Le développement de passerelles entre les études de santé et d'autres cursus permettra d'instiller une culture autre que scientifique dans les professions de santé : ce sera une sorte de bouffée d'oxygène. Ainsi, des étudiants en lettres, sélectionnés sur dossier, pourront rejoindre une filière d'études de santé, et ce en sus du numerus clausus. Cette solution paraît plus simple que celle proposée par le rapport de M. Jean-François Bach, consistant à créer un concours spécifique pour les bacheliers non scientifiques. Les sciences humaines sont déjà enseignées en première année de médecine et c'est d'ailleurs le coefficient le plus élevé qui leur est affecté. Toutefois, le fait que cet enseignement ait actuellement lieu au second semestre n'est pas exempt d'inconvénients, de telle sorte qu'il serait envisageable de l'assurer dès le premier semestre.
Le regroupement des étudiants en première année des études médicales et pharmaceutiques va nécessairement se traduire par des promotions d'un volume plus important et par un plus grand nombre d'étudiants par groupe de travaux dirigés, mais il est permis d'espérer que des nouveaux groupes seront créés. Dans certaines facultés, les doyens ont déjà commencé à réfléchir à l'organisation matérielle de cette réforme : ainsi, à Montpellier, l'enseignement sera dispensé sur trois sites, en tirant parti de la mise en commun d'enseignants de médecine et de pharmacie, mais aussi des visioconférences et d'Internet, permettant l'accès aux cours pendant plusieurs semaines. Ces aménagements paraissent réalisables pour la prochaine rentrée, d'autant que le budget de l'enseignement supérieur progressera de 6 % en autorisations d'engagement pour 2009. Les craintes des étudiants sont compréhensibles, mais aucune université n'estime que la réforme ne pourra pas entrer en vigueur dès 2009.
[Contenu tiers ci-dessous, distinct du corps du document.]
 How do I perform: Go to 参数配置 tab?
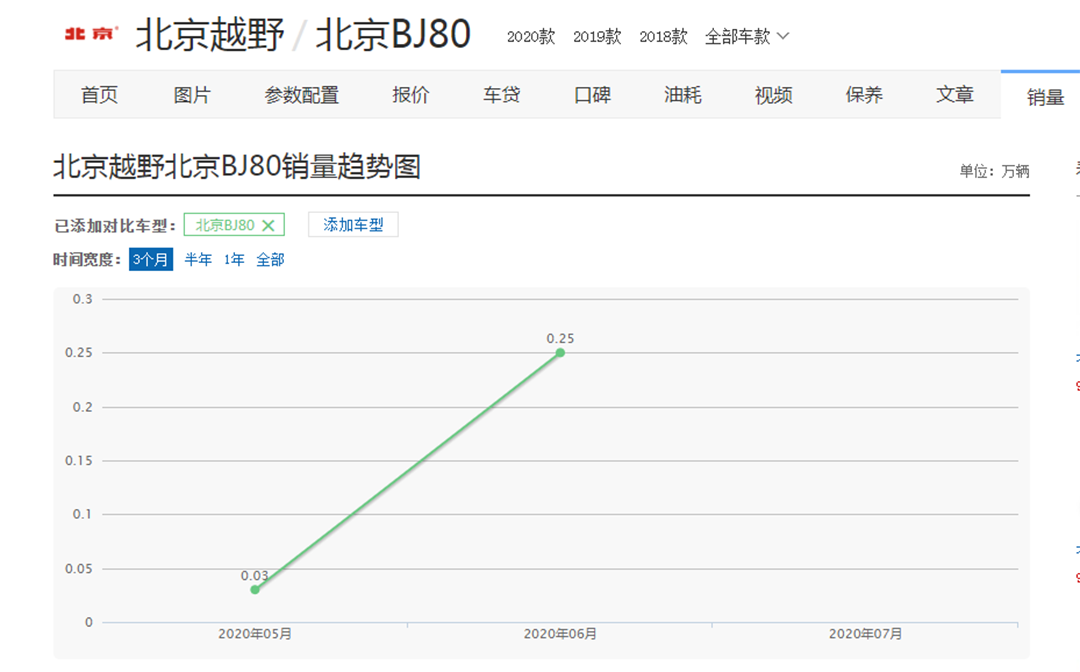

Les nouveaux métiers évoqués par Mme Catherine Lemorton relèvent des professions paramédicales, sur lesquelles il est désormais essentiel d'orienter la réflexion. Il faut par ailleurs rappeler que les étudiants qui arrêtent après la troisième d'études médicales bénéficient d'équivalences dans les écoles d'infirmiers ou dans les facultés de sciences. Quant au « droit au remords » ouvert après deux ans d'engagement dans une filière, moyennant le passage devant une commission, il est prévu qu'il soit maintenu dans les conditions actuelles, notamment celle d'avoir été admissible dans la filière finalement choisie.
S'agissant du tutorat, il ne pourra être pleinement mis en place que quand le nombre d'étudiants aura diminué.
La culture commune aux médecins et aux pharmaciens ne s'acquiert pas principalement en première année, mais on peut estimer qu'elle sera renforcée par la réforme, dans la mesure où les enseignants seront mis en commun. De ce point de vue, la nécessité, pour les enseignants en pharmacie, d'effectuer un minimum de 192 heures de cours ne sera pas pénalisante, car les travaux dirigés ainsi que le temps de préparation des cours seront intégrés dans le calcul de ces heures.